Differential mRNA expression of neuroimmune markers in the hippocampus of infant mice following toluene exposure during brain developmental period.

Toluene, a volatile organic compound with a wide range of industrial applications, can exert neurotoxic and immunotoxic effects. However, the effects of toluene exposure on developmental immunotoxicity in the brain have not yet been characterized. To investigate the susceptible window to toluene exposure during development and the effects of fetal and neonatal toluene exposure on the neuroimmune markers, gestational day (GD) 14 pregnant mice, postnatal day (PND) 2 and PND 8 male offspring were exposed to filtered air (control; 0 ppm), or 5 or 50 ppm toluene for 6 h per day for five consecutive days. The neuroimmune markers in the hippocampus of PND 21 were examined using a real-time RT-PCR and immunohistochemical analysis. Mice exposed to 50 ppm toluene on PND 2-6 showed significantly increased levels of nerve growth factor (NGF) and tumor necrosis factor (TNF)-α mRNAs.

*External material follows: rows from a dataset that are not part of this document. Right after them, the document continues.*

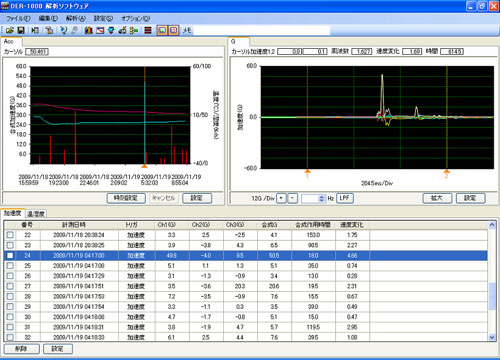
Task: Click the open file folder icon
Action: click(x=10, y=30)
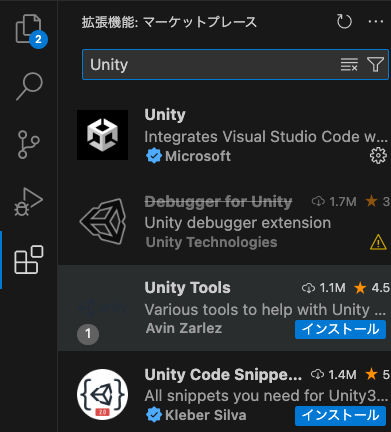This screenshot has width=391, height=432.
Task: Open the Source Control view
Action: pyautogui.click(x=29, y=144)
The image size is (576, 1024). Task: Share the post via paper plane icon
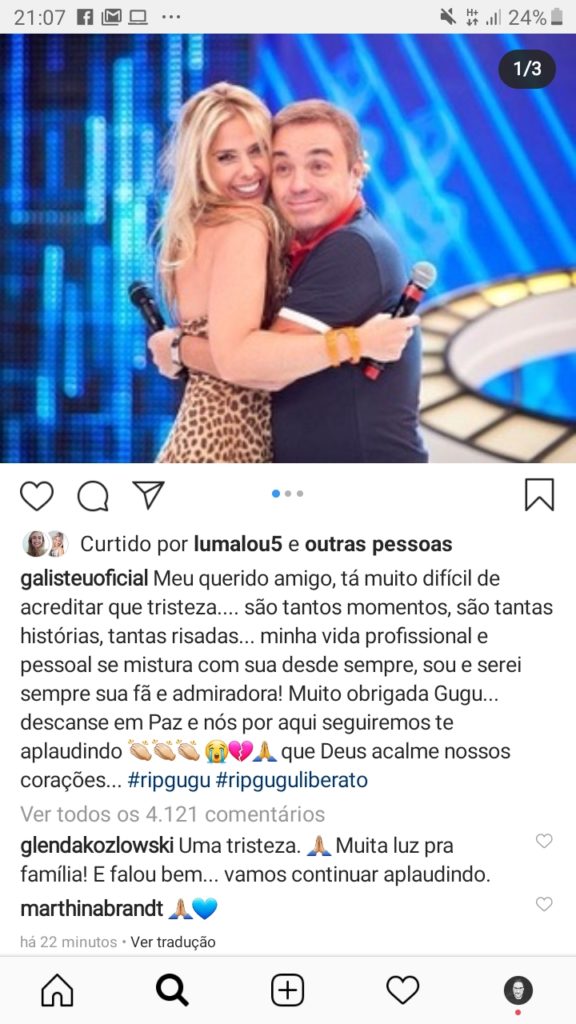148,495
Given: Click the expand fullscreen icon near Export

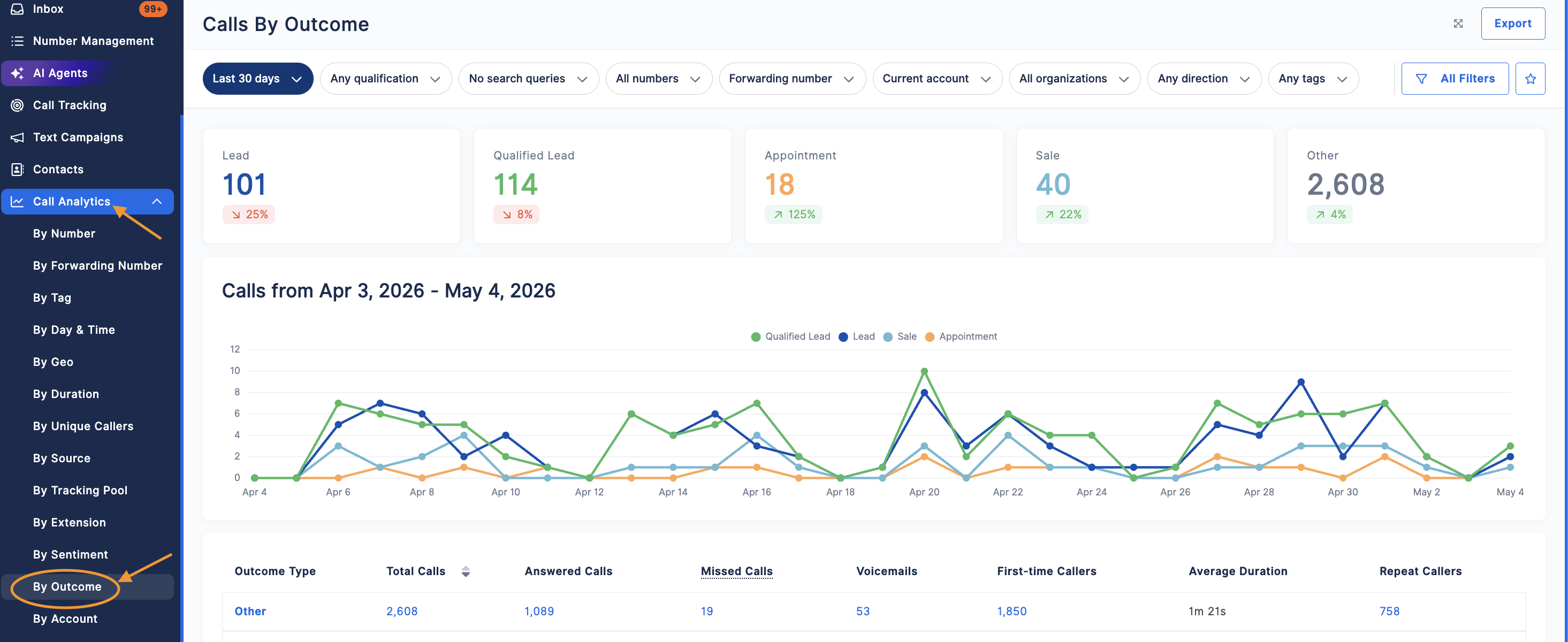Looking at the screenshot, I should pyautogui.click(x=1458, y=24).
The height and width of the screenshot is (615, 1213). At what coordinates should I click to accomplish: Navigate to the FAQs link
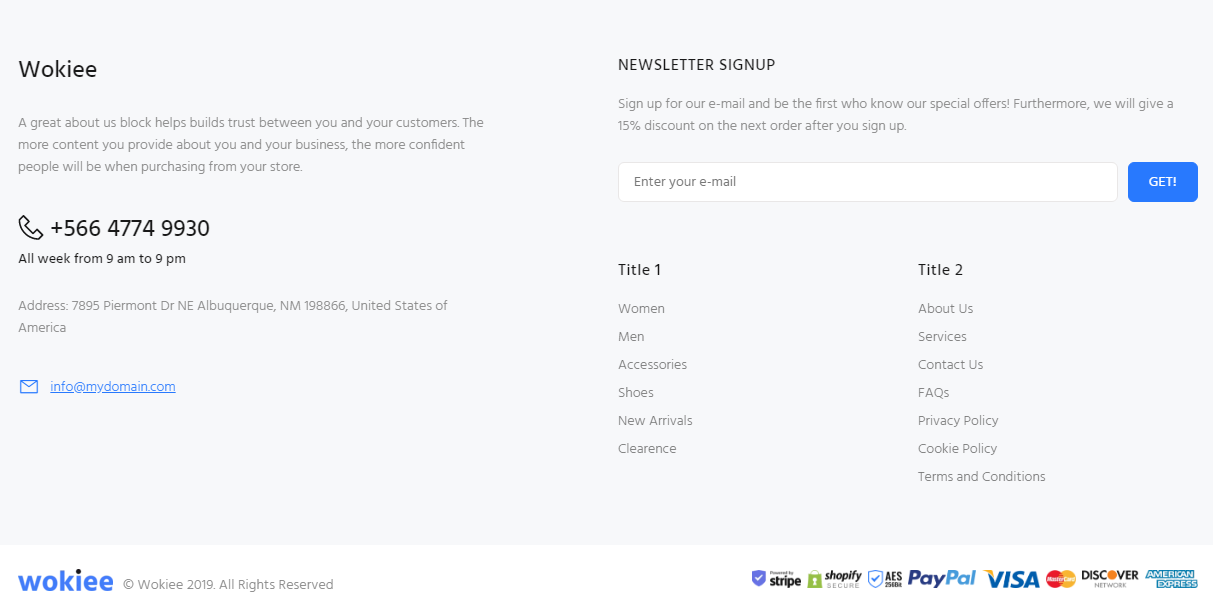click(933, 393)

In contrast, NGF and brain-derived neurotrophic factor (BDNF) and proinflammatory cytokines TNF-α, CCL3, NF-κB, toll-like receptor (TLR)-4, astrocyte marker glial fibrillary acidic protein (GFAP), and microglia marker ionized calcium binding adapter molecule (Iba)-1 mRNAs were increased significantly in mice exposed to 5 ppm toluene on PND 8-12. These results indicate that low-level toluene exposure during the late postnatal period (PND 8-12) might induce neuroinflammatory mediators via TLR4-dependent NF-κB pathway in the hippocampus of PND 21 male mice. Among the three developmental phases, PND 8-12 seems to be most sensitive to toluene exposure. This is the first study to show developmental phase- and dose-specific changes in neuroimmune markers in infant mice following toluene exposure.